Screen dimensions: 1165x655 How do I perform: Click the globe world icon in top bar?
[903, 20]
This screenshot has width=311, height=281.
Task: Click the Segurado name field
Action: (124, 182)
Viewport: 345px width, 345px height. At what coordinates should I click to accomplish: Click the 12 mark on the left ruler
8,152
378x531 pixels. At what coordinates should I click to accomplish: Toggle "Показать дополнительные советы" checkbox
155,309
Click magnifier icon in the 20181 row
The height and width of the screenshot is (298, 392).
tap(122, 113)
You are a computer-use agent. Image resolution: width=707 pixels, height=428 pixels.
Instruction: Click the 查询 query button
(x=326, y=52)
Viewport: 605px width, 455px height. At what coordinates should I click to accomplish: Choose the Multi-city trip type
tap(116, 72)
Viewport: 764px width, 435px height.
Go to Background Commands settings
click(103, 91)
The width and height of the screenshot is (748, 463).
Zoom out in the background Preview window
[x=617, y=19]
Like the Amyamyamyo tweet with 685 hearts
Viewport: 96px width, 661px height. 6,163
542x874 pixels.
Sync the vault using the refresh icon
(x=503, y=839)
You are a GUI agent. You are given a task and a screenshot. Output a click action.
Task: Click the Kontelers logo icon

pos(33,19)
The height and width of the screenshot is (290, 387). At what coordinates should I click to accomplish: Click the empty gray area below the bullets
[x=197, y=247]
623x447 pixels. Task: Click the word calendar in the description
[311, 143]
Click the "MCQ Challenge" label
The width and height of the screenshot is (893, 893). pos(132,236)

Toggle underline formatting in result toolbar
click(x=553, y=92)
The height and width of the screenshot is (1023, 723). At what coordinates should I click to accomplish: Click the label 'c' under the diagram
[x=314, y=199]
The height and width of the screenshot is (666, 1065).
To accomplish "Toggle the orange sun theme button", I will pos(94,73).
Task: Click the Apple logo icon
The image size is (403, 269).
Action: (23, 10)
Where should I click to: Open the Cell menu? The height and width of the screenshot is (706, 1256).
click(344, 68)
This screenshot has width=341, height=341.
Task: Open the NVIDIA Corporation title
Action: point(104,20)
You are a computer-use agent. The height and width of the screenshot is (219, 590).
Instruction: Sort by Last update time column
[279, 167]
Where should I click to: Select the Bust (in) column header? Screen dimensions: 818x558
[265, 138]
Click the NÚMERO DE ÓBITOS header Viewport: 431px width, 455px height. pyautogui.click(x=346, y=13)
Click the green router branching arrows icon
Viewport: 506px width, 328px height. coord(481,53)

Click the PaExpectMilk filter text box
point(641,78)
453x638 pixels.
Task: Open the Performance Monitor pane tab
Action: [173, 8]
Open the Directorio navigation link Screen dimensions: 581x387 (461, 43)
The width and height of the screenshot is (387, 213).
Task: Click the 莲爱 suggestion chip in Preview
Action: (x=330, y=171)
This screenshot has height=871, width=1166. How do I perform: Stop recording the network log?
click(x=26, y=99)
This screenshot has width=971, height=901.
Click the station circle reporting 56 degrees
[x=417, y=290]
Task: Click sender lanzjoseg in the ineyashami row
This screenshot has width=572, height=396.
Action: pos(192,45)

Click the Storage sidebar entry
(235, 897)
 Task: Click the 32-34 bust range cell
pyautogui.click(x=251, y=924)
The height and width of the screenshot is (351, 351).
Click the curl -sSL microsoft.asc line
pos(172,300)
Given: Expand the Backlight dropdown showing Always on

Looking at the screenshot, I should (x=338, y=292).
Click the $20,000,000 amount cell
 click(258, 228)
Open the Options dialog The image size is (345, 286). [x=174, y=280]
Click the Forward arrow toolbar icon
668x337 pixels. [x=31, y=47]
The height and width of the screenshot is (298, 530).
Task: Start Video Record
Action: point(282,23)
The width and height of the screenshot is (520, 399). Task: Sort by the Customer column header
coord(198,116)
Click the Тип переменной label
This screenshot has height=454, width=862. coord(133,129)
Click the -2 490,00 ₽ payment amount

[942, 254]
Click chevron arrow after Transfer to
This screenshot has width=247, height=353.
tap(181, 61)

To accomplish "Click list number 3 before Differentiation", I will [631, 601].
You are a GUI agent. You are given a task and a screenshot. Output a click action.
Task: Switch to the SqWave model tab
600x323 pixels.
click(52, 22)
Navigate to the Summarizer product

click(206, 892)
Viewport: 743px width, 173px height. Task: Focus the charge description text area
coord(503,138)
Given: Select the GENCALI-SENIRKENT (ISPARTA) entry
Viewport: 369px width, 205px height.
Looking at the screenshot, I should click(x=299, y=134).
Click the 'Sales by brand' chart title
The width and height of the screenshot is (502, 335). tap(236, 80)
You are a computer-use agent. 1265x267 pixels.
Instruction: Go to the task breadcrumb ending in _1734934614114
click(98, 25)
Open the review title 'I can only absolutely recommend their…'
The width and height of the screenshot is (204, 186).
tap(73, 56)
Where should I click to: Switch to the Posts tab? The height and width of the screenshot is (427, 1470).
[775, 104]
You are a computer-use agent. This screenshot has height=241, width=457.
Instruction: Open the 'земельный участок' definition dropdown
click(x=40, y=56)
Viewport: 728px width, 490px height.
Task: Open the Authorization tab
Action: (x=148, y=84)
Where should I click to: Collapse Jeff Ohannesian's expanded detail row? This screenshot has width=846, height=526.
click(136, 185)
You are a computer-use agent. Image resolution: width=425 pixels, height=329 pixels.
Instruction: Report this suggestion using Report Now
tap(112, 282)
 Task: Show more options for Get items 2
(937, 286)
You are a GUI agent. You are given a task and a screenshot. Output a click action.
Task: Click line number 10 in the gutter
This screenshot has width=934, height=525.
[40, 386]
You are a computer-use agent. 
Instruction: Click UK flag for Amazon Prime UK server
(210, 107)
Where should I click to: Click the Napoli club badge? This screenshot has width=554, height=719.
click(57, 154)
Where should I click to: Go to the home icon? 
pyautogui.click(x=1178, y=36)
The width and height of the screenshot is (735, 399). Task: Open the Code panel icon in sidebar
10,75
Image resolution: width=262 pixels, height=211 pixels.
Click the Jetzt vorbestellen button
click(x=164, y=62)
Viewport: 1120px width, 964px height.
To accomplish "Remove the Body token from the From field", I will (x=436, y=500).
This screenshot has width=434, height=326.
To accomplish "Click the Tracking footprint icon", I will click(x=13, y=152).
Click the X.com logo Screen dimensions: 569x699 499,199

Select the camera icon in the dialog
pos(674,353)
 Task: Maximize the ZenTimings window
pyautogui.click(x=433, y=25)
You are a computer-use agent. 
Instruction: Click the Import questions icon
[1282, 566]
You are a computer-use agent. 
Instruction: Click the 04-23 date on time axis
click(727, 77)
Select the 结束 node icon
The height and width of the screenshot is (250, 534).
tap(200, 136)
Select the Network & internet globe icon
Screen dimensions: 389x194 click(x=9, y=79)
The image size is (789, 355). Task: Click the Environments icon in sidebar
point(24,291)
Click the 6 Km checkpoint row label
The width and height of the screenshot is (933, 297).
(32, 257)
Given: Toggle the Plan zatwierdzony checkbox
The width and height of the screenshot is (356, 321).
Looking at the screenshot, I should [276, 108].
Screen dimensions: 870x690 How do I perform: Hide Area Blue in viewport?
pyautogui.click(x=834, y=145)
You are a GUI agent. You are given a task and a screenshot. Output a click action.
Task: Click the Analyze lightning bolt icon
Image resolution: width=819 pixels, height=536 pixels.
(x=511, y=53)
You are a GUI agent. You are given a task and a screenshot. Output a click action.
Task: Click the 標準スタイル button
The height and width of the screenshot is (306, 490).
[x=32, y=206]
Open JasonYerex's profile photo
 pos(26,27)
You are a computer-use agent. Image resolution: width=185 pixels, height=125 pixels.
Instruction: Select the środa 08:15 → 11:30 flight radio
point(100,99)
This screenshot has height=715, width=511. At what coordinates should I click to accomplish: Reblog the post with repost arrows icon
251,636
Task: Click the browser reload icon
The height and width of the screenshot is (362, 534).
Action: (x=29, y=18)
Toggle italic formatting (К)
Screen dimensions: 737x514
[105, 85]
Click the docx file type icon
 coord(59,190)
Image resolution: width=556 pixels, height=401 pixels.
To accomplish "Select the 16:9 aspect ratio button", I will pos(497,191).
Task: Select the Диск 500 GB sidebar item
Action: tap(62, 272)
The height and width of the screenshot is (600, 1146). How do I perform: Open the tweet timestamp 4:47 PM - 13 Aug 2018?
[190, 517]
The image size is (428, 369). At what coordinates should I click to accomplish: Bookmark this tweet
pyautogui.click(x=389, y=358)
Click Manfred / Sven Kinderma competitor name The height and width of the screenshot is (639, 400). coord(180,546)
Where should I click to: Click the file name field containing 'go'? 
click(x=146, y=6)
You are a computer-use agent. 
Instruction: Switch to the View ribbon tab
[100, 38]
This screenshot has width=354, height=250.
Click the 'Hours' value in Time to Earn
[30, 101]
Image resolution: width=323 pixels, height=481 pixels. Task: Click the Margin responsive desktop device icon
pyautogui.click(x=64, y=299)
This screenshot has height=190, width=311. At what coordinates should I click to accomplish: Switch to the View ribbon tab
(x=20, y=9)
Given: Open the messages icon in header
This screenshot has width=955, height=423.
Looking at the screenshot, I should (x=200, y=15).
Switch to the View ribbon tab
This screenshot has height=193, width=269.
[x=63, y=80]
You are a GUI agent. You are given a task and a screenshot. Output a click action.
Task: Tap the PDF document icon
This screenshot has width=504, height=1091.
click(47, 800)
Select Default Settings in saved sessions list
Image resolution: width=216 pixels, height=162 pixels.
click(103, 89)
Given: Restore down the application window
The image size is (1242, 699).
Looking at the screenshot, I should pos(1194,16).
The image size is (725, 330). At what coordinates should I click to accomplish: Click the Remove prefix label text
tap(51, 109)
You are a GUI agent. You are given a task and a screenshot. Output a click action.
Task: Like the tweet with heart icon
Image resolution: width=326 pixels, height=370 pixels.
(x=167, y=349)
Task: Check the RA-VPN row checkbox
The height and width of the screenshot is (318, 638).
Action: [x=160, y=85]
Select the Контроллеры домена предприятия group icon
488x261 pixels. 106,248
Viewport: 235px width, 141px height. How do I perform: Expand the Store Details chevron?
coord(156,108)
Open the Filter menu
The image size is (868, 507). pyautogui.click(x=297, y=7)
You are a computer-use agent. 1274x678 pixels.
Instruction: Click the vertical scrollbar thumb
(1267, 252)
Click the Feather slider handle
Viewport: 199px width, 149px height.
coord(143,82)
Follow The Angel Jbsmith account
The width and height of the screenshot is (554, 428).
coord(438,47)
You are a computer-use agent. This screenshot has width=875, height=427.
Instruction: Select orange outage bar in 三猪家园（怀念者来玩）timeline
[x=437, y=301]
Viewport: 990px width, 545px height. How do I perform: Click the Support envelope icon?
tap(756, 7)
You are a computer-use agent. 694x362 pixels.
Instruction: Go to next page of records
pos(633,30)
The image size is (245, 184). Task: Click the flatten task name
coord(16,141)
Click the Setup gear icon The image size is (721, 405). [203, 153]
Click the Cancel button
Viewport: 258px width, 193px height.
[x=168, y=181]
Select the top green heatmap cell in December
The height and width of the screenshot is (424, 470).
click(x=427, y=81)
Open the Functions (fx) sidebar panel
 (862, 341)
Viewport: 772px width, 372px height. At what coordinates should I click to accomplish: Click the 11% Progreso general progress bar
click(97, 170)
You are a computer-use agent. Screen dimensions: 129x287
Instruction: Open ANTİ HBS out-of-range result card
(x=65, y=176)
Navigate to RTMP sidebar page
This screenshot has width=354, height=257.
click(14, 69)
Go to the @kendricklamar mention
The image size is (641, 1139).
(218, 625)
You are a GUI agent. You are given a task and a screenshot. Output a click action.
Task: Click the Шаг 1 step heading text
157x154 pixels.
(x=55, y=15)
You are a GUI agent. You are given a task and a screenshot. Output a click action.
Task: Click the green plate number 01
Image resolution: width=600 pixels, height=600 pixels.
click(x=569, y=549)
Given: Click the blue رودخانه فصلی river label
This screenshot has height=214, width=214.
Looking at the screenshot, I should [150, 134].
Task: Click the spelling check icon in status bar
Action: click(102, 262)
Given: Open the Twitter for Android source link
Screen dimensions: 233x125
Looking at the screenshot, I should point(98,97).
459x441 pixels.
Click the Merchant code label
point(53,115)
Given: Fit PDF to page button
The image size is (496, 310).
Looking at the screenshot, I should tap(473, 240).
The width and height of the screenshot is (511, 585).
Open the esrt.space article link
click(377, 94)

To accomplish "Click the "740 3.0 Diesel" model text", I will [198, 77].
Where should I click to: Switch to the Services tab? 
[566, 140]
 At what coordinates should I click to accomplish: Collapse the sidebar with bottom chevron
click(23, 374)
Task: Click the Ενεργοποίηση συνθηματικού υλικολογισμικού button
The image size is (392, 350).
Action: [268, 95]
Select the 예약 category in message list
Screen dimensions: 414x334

☆ ☆ ☆ ☆

Work to complete: Scan the data above. Return every line with "number" in it.

Expected output:
To accomplish "Click list number 3 before Differentiation", I will [631, 601].
Task: Click line number 10 in the gutter
Task: Click the green plate number 01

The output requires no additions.